- _Aim of the task_:
Reproduce the stretch from "Three ideas permeate" through "assume it will." in the chapter on the Rule Against Perpetuities, word for word.

Chapter 12

THE RULE AGAINST PERPETUITIES

No interest is good unless it must vest, if at all, not later than twenty-one years after some life in being at the creation of the interest.  John C. Gray, The Rule Against Perpetuities § 201 (Roland Gray ed., 4th ed. 1942).

 

§ 47  Introduction  [287-288]

 

Among law students, the Rule Against Perpetuities has a bad, and somewhat inaccurate, image.  Unquestionably, it is complex, both in its own right, and especially because it builds so much on other technical material.  With some work, however, the basics of the Rule are understandable.  The goals of this chapter are to provide tools you can use to identify and solve perpetuities problems, and to leave you with a healthy respect for the Rule’s intricacies.

 

§ 48  A Framework for Analysis  [289-293]

 

Three ideas permeate the analysis:

 

·        First, the Rule is concerned about questions that stay unresolved for too long.

·        Second, the Rule judges each interest based on facts we know at the time the interest becomes indestructible in a grantee.

·        Third, the Rule applies a possibilities test, so that if anything could go wrong, you must assume it will.

 

These ideas prompt a series of questions to ask about each interest you test.

 

First, is this interest contingent?  Here you must consider rules of construction.  In general, the Rule applies to all contingent remainders and executory interests, and it does not apply to vested interests.  (The Rule also applies to some commercial transactions, like options.)  There are some refinements to that principle, however.  A contingent gift to a second charity, following a gift to a first charity, is not subject to the Rule.  More importantly, vested remainders subject to open, despite their “vested” label, are subject to the Rule.

 

Possibilities of reverter and rights of entry are not subject to the Rule because they are retained interests.  See Brown v. Independent Baptist Church of Woburn, 91 N.E.2d 922 (Mass. 1950).

 

Second, what will it take to resolve the contingency?  The point here is to be precise.  Identify exactly what we will need to know in order to say the interest has vested.

 

Third, is there someone (or some group) you can identify and say, “Within your lifetime(s) or 21 years thereafter, this contingency will be resolved, one way or the other”?  Identifying this “validating life” poses the biggest initial problem formost students.  Take it in two steps.  First, narrow your search to “relevant lives,” those persons who have something to do with the contingency.  Once you have identified the people who might make a difference, try them out.  As to each person, ask “Can we be sure we will have resolved the problem by the time of your death (plus 21 years)?”  If so, that life can be a “validating life,” establishing that the interest satisfies the Rule.  If the answer is no, try another life.  When you run out of relevant lives, and none works, the interest is void under the Rule.

 

Imagine a typical estate plan, with a life estate, a remainder for life, and an ultimate remainder.  The life estate is presently vested, not subject to the rule.  The remainder for life is likely to be valid, because often the contingencies surrounding it will be resolved at the end of the first life estate.  If that is the case, the first life tenant will be someone alive when the interests were created and can serve as validating life.  The ultimate remainder, however, is more likely to be in trouble.  The problem will arise because the lives relevant to that interest often will be those who hold the intermediate remainder for life.  Those people may not qualify as validating lives because they might not have been alive at the beginning of the perpetuities period.  Like all generalizations, these must be used with care, because they will not always apply.  For a series of examples, see text pages 289-293.

- _Source excerpt_:
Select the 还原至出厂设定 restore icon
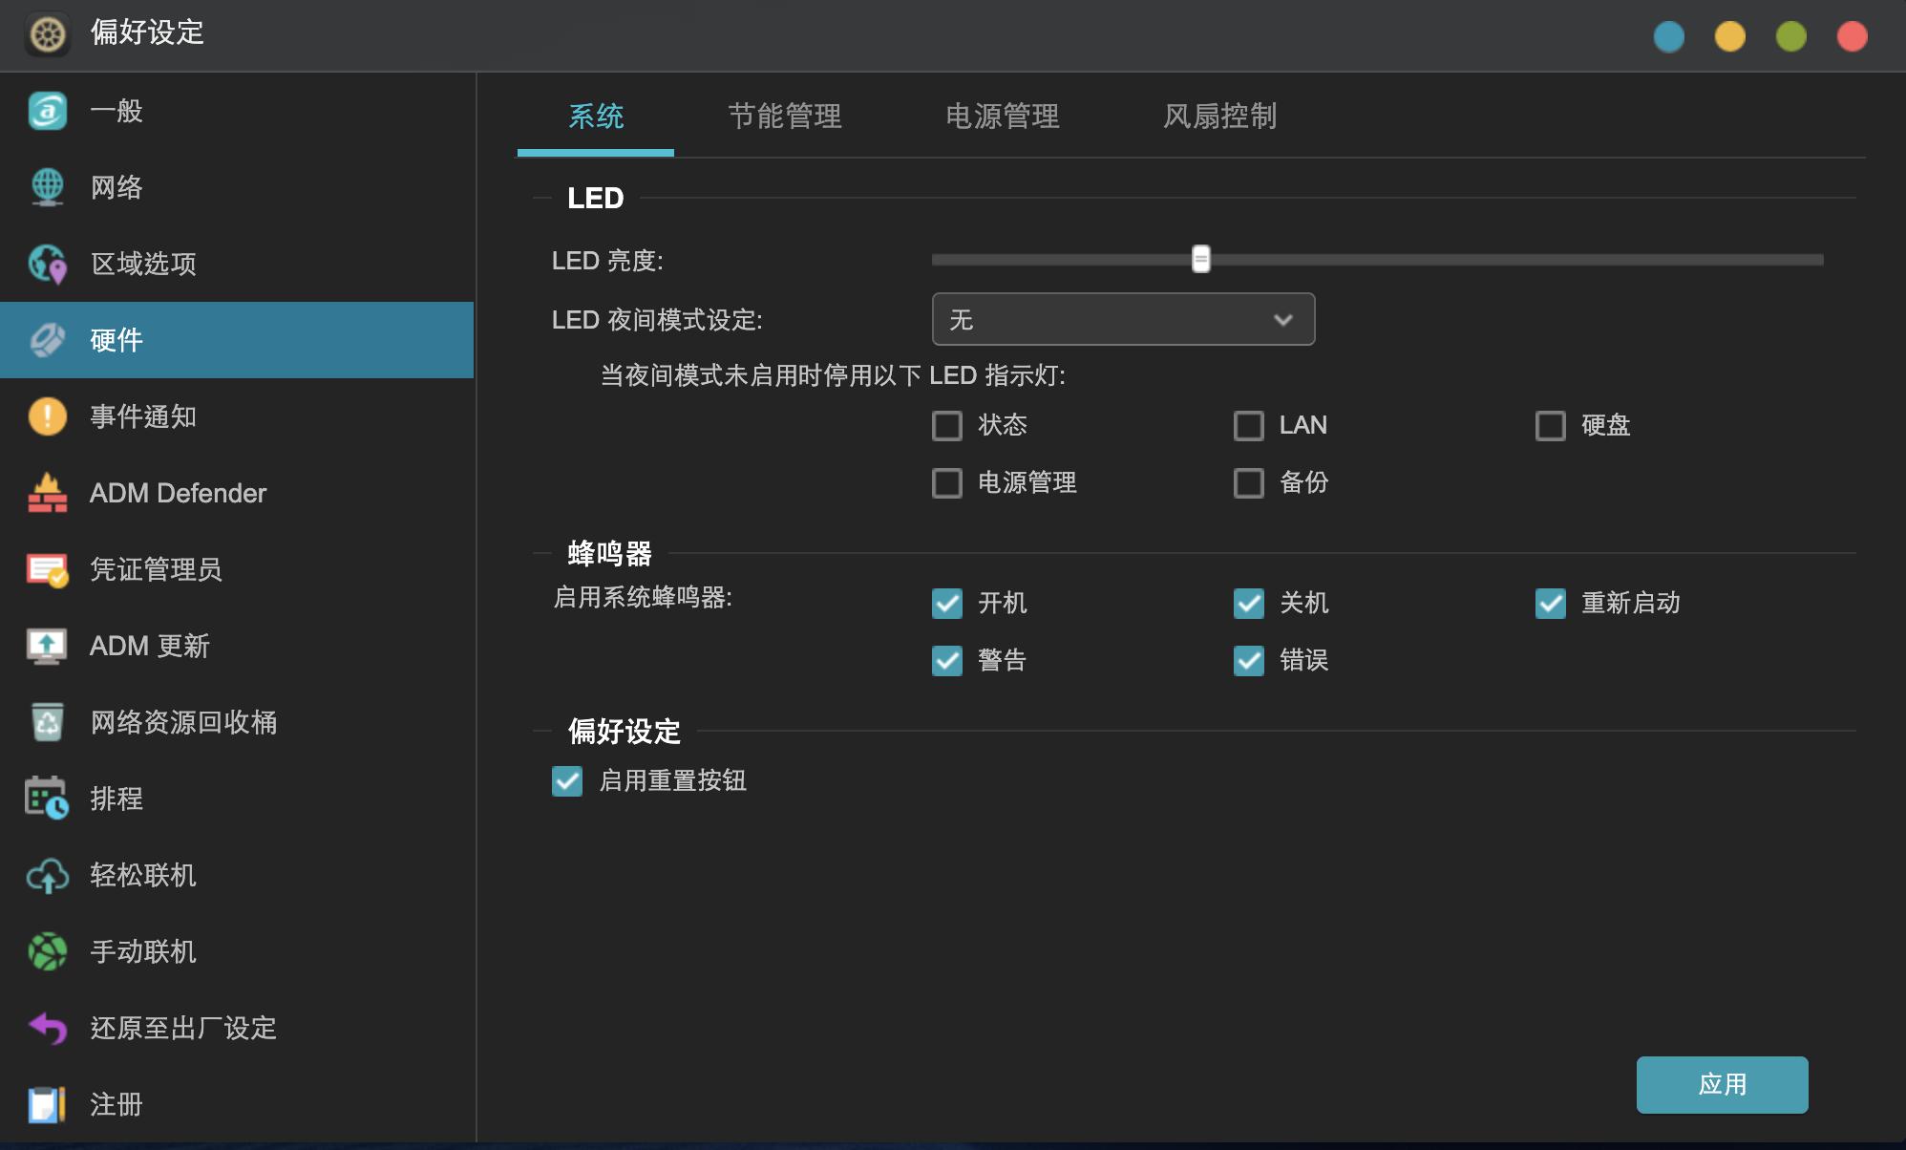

- _Answer to the problem_:
Three ideas permeate the analysis:

 

·        First, the Rule is concerned about questions that stay unresolved for too long.

·        Second, the Rule judges each interest based on facts we know at the time the interest becomes indestructible in a grantee.

·        Third, the Rule applies a possibilities test, so that if anything could go wrong, you must assume it will.